--- TRECHO SELECIONADO ---

A radicalidade da atitude poética seria o silêncio? O abandono da escrita por parte de um autor intriga ainda mais hoje, nesse tempo que leva a autoexposição ao paroxismo. Não estamos falando de Rimbaud, mas de uma poeta mineira que deixou de escrever há mais de 15 anos. Vencendo empedernida relutância, apenas em 2024, aos 86 anos, Maria do Carmo Ferreira permitiu que sua obra, inédita em livro até então, se tornasse conhecida após a surpreendente publicação da sua Poesia reunida [1966–2009]. A coletânea em três volumes, em sofisticado box com ilustrações e grafismos de Caio Borges, foi organizada por Silvana Guimarães e Fabrício Marques. Cognominato, poema-canção em que a poeta brinca com seu próprio nome e com personagens históricas chamadas “Carmen”, termina com o nome pelo qual parece querer ser chamada:
(…) se ainda viva (sozinha)
perguntarem de mim, direi
dirão: Carminha.
Em um jogo de palavras — “poeta reclusa, poeta da recusa” —, Carlos Ávila a comparou a Emily Dickinson, que morreu sem ser publicada em livro. Carminha fez questão de esclarecer: “Compartilho a postura ética de Emily Dickinson, sem imitá-la”. Contudo, chegou a traduzir Dickinson, bem como García Lorca, Pablo Neruda, W. B. Yeats, Paul Éluard, Stéphane Mallarmé, e muitos outros.
Os poemas de Maria do Carmo Ferreira chegaram a dar o ar da graça, porém, nos ousados periódicos frequentados pelos concretos, tais como o Suplemento Literário de Minas Gerais, do qual o editor era Murilo Rubião. Fascinado, ele a indicou a Décio Pignatari, que, por sua vez, a apresentou a Augusto de Campos. Ao ver seus poemas, o paulista a convidou a publicar o poema Meretrilho, segundo Augusto “ousadamente joyceano, concret (r ) ocadilho”, no quinto número da revista Invenção (1966-67), que fazia com Haroldo de Campos e Pignatari. Nesse poema, com um humor e rebeldia inauditos em seu tempo, Maria do Carmo traça uma diagonal no papel, como as fitas que amarram os cabelos das moças, com palavras valises que mesclam termos por vezes chulos, referidos aos corpos das mulheres:
(…) biscavobisca
Moscamenisca
Meningepubia
Vagipenisola
clitorisputa…
Carminha quis homenagear as prostitutas com uma litania e ficou ela mesma fascinada com a ressonância da expressão “qui tollis peccata mundi” no termo “clitorisputa”, que encerra seu poema. Essa familiaridade com o latim aparece nos títulos dos três livros que compõem a coletânea: Cave Carmen, Coram populo e Quantum satis. Quando a narradora fala da família, ou das frustrações com o amor, explode uma força humana e visceral, uma oralidade espontânea, que parece submersa nos poemas mais experimentais. Esses poemas “biográficos” encontram-se sobretudo no primeiro livro, Cave Carmen, em que se materializam seu pai, a mãe e a falecida irmã, Celina, poeta que parece ter sido uma de suas principais interlocutoras. Não por acaso, a palavra Cave, em latim, se refere a oco ou cavidade, mas também é encontrada em inscrições como a de uma casa em Pompeia: “Cave Canem”, ou seja, “Cuidado com o cão”. ) Em Coram populo (literalmente “diante do povo”, ou “em público”) se encontram os poemas mais experimentais. Meus poemas favoritos são os de Cave Carmen, mas são potentes mesmo os mais convencionais, como os teológicos do último livro, Quantum satis, expressão que literalmente quer dizer “quanto basta” ou “a quantidade suficiente”, remetendo ao silêncio da poeta. Nesse livro também se encontram alguns em que a narradora fala de sua história:
Meu pai viu morte morrida.

--- MATERIAL FORNECIDO ---

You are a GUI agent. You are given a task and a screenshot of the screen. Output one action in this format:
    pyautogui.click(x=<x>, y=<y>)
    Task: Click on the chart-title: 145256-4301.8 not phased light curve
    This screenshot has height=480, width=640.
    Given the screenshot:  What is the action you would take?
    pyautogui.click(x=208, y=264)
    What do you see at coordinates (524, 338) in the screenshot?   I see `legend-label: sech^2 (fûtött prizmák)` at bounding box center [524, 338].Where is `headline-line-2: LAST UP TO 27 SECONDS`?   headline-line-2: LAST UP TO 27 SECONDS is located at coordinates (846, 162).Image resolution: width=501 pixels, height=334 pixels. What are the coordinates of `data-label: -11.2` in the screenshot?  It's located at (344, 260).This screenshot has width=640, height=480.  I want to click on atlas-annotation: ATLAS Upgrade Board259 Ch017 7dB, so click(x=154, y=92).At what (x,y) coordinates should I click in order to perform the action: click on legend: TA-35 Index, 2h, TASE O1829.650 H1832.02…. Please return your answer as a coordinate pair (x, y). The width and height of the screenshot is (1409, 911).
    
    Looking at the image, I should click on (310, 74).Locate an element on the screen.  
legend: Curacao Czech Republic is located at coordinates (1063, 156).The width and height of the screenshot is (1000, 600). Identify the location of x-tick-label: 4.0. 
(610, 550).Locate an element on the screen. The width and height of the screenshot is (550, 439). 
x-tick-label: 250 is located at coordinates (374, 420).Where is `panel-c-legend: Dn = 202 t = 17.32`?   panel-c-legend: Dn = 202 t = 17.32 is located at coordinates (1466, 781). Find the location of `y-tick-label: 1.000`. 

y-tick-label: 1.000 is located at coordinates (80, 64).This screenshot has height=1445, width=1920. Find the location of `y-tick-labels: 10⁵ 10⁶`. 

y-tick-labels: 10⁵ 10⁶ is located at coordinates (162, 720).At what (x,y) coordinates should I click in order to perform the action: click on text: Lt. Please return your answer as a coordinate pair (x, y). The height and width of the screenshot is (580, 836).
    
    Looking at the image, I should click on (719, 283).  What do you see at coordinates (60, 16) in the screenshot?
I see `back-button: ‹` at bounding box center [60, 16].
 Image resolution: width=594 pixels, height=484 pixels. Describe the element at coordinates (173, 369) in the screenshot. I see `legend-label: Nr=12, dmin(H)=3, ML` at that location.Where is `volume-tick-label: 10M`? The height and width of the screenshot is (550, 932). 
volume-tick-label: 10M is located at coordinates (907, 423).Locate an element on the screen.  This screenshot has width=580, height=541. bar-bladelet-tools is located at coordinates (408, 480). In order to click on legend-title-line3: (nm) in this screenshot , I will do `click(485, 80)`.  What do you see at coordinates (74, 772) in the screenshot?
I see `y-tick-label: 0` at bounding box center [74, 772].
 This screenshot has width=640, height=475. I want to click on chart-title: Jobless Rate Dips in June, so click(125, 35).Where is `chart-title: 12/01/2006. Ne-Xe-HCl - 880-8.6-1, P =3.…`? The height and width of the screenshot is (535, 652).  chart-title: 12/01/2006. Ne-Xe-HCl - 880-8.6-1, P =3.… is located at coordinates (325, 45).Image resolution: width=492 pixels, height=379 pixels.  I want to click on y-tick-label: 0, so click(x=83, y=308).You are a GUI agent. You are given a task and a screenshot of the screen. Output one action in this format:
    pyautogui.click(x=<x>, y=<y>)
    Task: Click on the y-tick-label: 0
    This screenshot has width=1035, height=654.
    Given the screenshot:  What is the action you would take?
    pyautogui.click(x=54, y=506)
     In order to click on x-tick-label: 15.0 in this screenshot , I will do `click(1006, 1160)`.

---

▶ TAREFA A REALIZAR: Como seguiria o trecho sobre a poesia de Maria do Carmo Ferreira depois do verso “Meu pai viu morte morrida”? Escreva essa continuação.

▶ RESULTADO:
Minha mãe, viva, se mata.
Eu vago ao sabor da vida.
Vida (noves fora) nada.
A trilogia, segundo os organizadores, “revela um intricado e complexo fazer poético, caracterizado pela experimentação com o verso e a palavra, o uso de metrificação e rima, paronomásias, jogos de palavras, lirismo, sátira desbragada, metáforas ousadas, neologismos, ‘stream of consciousness’, aproveitamento dos sinais ortográficos, corte de palavras, elipses e a adoção de diversas línguas no mesmo poema”. Essa tendência babélica pontifica no poema Cave Carmen, em que a autora homenageia pintores e poetas com versos bem-humorados:
e se eu tivesse via jato
torquato o teu Rocinante
em montes equidistantes?
(…)
se me tivesse com pacto
sob palavra portmanteau?
Godette attendant Godot?
De fato, os 231 poemas publicados nesses três livros formam um conjunto surpreendente, e a poeta sabia o que estava fazendo. A própria Maria do Carmo Ferreira analisa:
Meus poemas vão do mais ingênuo ao mais sofisticado, do mais hermético ao stream of consciousness (o que eu prefiro chamar de “passe livre”, por virem à tona de um jato, conquanto, internamente elaborados, simplesmente deixando fluir, como Deus quer), de poemas sofridos e retalhados, pesquisando palavras em suas aversões/atrações, até a contagem mínima de letras em cada verso. Tudo muito sincrético, nem sempre muito sintético, como deveria ser, hélas… faço o que posso e ouso o que faço. O resultado é sempre muito imprevisível.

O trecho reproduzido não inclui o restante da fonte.